No significant circularity: empirical results measured against external Gurobi solver on random instances

full rationale

The paper's chain consists of a heuristic balanced clustering step, formulation of intra-cluster OTSPs and inter-cluster reduced VRP, mapping to Ising Hamiltonians, application of standard QAOA at fixed depth p=3, and a polynomial-time local 1/2-bit-flip post-processing protocol. Reported success rates and approximation ratios (1.2-1.5) are obtained by direct numerical comparison to Gurobi optima on 100 randomly generated 13-node instances; no parameters are fitted inside the paper and then relabeled as predictions, no equations reduce the output metrics to self-defined quantities, and no load-bearing uniqueness theorems or ansatzes are imported via self-citation. The clustering and mapping choices are explicit design decisions whose optimality gap is not claimed to be zero, but the performance numbers themselves are externally validated rather than internally constructed.
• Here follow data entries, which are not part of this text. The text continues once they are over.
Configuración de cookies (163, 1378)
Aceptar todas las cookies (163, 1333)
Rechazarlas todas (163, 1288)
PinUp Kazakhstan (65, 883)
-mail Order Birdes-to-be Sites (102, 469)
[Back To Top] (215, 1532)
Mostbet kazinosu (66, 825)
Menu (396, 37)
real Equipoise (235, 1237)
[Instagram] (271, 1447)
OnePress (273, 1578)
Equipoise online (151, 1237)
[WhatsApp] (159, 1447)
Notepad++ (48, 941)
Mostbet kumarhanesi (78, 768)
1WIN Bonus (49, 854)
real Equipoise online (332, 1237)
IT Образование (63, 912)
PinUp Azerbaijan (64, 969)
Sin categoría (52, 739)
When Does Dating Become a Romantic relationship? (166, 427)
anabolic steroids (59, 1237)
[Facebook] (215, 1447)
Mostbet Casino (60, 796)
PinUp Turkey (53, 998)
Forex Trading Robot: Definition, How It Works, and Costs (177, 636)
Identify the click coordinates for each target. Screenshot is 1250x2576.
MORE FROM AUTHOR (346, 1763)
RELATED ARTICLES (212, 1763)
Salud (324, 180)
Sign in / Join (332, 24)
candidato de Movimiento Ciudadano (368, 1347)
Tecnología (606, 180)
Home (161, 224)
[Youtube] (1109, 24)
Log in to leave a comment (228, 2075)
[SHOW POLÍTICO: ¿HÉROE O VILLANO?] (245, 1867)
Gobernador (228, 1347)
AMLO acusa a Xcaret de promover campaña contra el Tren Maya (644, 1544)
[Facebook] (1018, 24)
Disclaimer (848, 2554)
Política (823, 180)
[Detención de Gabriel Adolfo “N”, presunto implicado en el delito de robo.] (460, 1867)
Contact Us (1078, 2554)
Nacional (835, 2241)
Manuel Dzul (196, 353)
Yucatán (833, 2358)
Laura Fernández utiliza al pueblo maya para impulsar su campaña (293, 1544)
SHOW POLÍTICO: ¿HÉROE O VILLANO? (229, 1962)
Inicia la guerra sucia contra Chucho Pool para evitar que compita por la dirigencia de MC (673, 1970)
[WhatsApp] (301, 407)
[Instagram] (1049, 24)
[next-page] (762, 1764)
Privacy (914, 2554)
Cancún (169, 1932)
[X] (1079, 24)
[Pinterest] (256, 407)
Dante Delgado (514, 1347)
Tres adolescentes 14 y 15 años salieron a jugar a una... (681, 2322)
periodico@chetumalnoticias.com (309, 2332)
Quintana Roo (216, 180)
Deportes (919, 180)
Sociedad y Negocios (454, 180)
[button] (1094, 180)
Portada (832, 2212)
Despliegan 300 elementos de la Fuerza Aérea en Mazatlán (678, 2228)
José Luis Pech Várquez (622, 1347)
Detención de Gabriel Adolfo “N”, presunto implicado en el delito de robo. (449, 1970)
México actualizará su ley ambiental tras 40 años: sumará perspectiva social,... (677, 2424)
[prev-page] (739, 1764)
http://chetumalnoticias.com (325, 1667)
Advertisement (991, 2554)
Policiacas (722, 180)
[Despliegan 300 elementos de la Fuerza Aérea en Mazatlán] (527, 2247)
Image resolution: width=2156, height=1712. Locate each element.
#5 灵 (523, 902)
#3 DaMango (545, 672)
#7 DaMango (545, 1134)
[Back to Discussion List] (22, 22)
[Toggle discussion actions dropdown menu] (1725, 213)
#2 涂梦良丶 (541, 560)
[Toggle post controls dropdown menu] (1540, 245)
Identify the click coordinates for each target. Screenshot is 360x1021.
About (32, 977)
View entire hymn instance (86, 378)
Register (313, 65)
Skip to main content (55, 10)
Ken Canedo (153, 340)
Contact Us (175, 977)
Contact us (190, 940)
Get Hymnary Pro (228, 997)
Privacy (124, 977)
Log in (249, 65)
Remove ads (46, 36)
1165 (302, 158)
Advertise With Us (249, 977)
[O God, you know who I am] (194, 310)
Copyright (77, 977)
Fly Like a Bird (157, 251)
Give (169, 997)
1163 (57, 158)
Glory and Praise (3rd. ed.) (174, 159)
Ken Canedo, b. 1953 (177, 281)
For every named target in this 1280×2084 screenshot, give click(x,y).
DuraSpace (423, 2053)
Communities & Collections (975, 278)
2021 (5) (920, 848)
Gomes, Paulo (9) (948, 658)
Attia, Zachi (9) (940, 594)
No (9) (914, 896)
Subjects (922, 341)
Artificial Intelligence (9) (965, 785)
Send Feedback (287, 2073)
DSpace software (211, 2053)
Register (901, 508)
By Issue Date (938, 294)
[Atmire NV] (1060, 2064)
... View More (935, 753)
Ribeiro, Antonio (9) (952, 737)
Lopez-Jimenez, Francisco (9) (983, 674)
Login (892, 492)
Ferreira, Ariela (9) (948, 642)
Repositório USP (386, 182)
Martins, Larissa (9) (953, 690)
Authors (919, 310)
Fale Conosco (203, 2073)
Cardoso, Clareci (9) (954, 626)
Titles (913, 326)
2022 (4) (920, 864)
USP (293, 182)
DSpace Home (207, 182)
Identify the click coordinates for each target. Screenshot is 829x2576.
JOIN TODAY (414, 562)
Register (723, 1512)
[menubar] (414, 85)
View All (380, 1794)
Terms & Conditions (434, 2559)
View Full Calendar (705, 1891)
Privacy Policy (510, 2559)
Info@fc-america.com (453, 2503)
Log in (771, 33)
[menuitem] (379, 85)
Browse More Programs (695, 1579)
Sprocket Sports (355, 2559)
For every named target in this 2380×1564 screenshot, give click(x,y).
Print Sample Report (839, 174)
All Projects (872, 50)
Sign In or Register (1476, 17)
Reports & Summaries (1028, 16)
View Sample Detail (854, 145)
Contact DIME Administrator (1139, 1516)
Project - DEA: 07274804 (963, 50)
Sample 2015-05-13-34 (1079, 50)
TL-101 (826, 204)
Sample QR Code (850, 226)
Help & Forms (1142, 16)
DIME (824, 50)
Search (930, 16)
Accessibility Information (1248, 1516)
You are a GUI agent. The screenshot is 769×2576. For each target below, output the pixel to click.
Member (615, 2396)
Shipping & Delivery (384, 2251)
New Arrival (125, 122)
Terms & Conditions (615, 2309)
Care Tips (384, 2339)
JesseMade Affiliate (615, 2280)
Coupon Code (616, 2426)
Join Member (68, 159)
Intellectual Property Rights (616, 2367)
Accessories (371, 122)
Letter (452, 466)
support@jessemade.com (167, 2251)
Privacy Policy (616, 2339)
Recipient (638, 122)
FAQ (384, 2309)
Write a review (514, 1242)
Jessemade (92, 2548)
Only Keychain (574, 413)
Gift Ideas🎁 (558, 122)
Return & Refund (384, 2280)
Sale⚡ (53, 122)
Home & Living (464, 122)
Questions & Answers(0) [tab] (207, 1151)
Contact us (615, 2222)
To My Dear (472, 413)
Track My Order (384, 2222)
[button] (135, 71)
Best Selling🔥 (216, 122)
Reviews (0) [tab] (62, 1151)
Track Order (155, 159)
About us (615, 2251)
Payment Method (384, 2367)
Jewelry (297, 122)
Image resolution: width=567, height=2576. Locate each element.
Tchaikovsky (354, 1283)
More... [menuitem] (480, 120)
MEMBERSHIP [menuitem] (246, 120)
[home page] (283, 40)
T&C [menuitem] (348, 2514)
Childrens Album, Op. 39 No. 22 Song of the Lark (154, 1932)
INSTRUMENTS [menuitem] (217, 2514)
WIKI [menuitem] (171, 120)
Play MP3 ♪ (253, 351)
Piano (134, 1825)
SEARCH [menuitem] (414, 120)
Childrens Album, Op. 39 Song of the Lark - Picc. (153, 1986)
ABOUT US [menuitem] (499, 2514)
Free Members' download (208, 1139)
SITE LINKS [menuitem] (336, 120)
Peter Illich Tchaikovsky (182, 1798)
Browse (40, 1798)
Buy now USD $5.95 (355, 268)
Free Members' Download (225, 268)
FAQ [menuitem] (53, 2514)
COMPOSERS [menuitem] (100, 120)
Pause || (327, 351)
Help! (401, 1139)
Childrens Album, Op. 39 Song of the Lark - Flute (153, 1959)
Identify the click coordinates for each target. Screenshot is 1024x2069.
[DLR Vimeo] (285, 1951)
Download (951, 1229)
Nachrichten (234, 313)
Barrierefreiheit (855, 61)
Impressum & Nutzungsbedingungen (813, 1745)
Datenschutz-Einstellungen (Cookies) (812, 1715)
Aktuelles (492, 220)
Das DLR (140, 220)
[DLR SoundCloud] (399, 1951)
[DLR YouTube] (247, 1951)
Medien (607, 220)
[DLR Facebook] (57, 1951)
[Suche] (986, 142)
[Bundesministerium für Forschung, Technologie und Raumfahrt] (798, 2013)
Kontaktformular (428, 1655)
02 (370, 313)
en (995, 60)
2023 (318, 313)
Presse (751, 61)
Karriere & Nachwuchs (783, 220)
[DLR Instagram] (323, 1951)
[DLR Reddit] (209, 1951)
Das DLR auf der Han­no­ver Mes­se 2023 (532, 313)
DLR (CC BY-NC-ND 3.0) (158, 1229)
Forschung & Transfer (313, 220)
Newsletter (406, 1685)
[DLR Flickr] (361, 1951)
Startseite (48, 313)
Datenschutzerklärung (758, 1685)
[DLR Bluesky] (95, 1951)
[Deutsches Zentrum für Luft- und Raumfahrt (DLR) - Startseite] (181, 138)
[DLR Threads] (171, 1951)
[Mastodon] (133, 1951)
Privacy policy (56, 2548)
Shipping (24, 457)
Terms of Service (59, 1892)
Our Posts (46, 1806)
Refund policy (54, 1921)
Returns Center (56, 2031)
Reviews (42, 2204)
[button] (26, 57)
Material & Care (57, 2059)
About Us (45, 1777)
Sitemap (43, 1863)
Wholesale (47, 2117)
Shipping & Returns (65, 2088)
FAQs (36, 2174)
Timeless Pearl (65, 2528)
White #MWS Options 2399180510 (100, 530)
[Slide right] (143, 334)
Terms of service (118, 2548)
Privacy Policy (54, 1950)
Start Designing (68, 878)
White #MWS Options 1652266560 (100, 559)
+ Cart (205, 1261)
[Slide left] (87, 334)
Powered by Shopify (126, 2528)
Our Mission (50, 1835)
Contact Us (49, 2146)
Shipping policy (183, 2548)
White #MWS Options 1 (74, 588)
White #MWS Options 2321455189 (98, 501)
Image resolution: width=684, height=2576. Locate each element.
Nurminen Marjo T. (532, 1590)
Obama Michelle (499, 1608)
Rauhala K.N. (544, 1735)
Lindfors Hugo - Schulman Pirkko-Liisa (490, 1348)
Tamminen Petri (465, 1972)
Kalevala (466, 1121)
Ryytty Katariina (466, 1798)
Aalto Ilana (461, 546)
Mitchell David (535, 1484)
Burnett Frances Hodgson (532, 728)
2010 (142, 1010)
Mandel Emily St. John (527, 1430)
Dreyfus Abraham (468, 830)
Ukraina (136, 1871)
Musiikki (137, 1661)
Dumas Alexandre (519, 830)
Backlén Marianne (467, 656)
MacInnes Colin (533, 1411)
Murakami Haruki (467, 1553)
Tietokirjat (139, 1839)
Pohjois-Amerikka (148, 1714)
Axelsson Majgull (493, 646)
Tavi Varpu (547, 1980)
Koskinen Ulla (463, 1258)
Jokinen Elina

Axiom & Free-Parameter Ledger

0 free parameters · 1 axioms · 0 invented entities

The method rests on the domain assumption that balanced clustering yields subproblems whose solutions can be merged into near-global optima; no free parameters or invented entities are introduced beyond standard QAOA Ising mapping.

axioms (1)
  • domain assumption Balanced clustering of customer nodes produces subproblems whose independent solutions can be merged into a near-optimal global VRP route.
    Invoked when the authors decompose the original VRP into intra-cluster OTSPs and inter-cluster reduced VRP.